SHARE Sweet column: Despite memo lowering expectations, Obama team playing for wins Super Tuesday.

CHICAGO–Barack Obama campaign manager David Plouffe lowered Super Tuesday expectations on Monday, predicting that Sen. Hillary Rodham Clinton (D-N.Y.) will win more states and delegates than the Illinois senator.

But behind the scenes, the Obama camp has been aiming to create momentum out of Tuesday’s voting — no matter the outcome — by being able to claim a number of wins in states, even if the victories did not yield many delegates.

That’s why the Obama team decided to spend the past few days stumping in primary and caucus states with relatively few delegates.

Obama will vote this afternoon in Chicago, after flying in from Boston. He tentatively has a basketball game planned with brother-in-law Craig Robinson (Brown University’s basketball coach) and former pro player Alexi Giannoulias, the state treasurer.

Clinton will cast her ballot from her Westchester County home after headlining a virtual town hall blitz telecast on cable and on the Web from New York. It included a segment anchored from her alma mater, Maine South High School in Park Ridge, the Chicago suburb where she grew up.
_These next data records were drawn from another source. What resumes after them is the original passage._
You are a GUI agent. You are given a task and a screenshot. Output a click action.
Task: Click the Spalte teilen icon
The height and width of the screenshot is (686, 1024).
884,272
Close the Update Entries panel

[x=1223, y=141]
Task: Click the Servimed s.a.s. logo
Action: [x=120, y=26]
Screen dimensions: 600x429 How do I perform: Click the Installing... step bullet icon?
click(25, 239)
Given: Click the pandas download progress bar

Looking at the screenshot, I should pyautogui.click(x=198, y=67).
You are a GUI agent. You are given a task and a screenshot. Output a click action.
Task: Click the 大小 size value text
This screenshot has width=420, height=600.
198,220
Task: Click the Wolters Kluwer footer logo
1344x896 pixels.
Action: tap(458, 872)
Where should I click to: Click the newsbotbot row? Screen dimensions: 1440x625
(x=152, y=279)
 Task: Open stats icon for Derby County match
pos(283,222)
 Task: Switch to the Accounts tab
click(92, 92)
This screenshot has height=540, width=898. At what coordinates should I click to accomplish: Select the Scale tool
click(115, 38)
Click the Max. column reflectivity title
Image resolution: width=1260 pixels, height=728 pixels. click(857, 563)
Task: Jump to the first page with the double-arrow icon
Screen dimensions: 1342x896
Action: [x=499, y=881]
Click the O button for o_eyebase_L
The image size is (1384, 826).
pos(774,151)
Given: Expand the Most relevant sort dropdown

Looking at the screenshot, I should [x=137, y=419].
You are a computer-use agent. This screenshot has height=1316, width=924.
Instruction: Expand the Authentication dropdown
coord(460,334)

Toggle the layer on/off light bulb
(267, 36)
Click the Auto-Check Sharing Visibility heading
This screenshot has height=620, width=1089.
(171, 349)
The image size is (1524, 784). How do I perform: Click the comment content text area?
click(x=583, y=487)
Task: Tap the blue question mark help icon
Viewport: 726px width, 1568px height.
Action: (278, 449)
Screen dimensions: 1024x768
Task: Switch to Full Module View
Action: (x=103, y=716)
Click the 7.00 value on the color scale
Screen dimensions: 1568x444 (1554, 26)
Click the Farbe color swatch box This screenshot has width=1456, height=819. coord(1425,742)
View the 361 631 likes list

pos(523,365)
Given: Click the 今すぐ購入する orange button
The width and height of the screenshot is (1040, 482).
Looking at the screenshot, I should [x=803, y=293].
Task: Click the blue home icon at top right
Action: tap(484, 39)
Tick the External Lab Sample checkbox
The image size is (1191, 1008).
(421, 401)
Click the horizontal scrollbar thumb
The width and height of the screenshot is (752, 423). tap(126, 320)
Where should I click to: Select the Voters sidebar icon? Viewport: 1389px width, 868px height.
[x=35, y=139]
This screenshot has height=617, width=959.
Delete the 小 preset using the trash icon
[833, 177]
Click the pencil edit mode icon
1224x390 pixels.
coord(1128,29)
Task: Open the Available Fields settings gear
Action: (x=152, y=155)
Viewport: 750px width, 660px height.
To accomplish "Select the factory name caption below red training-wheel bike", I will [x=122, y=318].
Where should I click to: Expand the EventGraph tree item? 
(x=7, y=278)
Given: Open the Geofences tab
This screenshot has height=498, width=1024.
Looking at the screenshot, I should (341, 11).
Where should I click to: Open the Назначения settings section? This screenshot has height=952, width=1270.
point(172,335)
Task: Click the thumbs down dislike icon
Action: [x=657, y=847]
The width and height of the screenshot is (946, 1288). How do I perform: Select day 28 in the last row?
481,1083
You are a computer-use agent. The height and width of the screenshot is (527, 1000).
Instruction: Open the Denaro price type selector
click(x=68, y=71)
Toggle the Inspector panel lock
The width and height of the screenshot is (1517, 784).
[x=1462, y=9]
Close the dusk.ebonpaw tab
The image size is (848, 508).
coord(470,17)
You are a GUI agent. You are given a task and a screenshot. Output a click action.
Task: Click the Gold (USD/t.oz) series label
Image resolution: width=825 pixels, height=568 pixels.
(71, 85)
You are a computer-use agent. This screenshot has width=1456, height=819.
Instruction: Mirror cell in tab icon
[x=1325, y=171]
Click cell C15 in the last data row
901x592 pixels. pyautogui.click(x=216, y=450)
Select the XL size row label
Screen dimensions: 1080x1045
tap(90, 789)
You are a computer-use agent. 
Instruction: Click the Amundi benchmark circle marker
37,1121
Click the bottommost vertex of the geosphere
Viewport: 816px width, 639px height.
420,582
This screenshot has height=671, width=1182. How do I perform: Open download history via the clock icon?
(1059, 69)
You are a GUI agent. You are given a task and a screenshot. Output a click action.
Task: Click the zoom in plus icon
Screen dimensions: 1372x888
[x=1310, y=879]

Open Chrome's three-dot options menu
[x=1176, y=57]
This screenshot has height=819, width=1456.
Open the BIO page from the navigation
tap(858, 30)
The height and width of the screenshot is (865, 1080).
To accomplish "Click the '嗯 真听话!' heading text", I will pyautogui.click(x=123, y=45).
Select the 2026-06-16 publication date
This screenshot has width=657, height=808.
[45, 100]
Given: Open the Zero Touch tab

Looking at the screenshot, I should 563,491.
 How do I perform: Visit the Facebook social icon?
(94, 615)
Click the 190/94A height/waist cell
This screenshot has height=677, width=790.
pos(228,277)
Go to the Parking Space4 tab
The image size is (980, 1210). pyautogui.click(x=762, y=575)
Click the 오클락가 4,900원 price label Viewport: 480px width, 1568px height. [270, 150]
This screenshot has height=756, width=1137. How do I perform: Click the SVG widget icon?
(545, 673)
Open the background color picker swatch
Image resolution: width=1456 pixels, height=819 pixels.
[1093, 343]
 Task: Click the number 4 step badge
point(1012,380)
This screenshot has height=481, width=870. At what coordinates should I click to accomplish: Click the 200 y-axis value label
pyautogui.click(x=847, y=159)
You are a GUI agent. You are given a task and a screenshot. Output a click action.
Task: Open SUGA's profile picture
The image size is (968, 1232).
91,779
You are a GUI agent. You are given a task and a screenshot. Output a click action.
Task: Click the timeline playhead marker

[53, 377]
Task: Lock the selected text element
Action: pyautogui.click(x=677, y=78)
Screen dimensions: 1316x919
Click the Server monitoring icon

A Clinton aide I talked to in Los Angeles on Saturday, showing some signs of being road weary, said there was a time when their team thought the Feb. 5 Democratic balloting in 22 states would yield the nominee. Neither side — Obama’s nor Clinton’s — believe Tuesday’s results will be conclusive.

“Our path to the nomination never factored in a big day for us on February 5,” Plouffe said in his memo. “We fully expect Senator Clinton to earn more delegates on February 5th and also to win more states. If we were to be within 100 delegates on that day and win a number of states, we will have met our threshold for success and will be best-positioned to win the nomination in the coming months.”

Clinton strategist Mark Penn, in a memo he issued this weekend, noted that “people had very limited information on Sen. Barack Obama as we go into millions of people voting on the two candidates,” then quoted from three stories about Obama’s work on disclosure of nuclear incidents, what he did to help laid-off workers and his stand on gun control.

Asked by CNN’s Wolf Blitzer if Penn had a point, Obama said, “Look, this was the same argument they made when I was running against Hillary Clinton. Mark Penn was saying I would never withstand them. And we seem to be doing all right so far.”